__WRITTEN REQUEST__:
Copy out each of the rows below line for line, unchanged.

__EXERCISE INPUTS__:
========
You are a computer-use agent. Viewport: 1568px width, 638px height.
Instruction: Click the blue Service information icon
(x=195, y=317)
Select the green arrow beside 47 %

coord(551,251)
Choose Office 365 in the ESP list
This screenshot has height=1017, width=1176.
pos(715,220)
========
__TASK ANSWER__:
You are a computer-use agent. Viewport: 1568px width, 638px height.
Instruction: Click the blue Service information icon
(x=195, y=317)
Select the green arrow beside 47 %

coord(551,251)
Choose Office 365 in the ESP list
This screenshot has height=1017, width=1176.
pos(715,220)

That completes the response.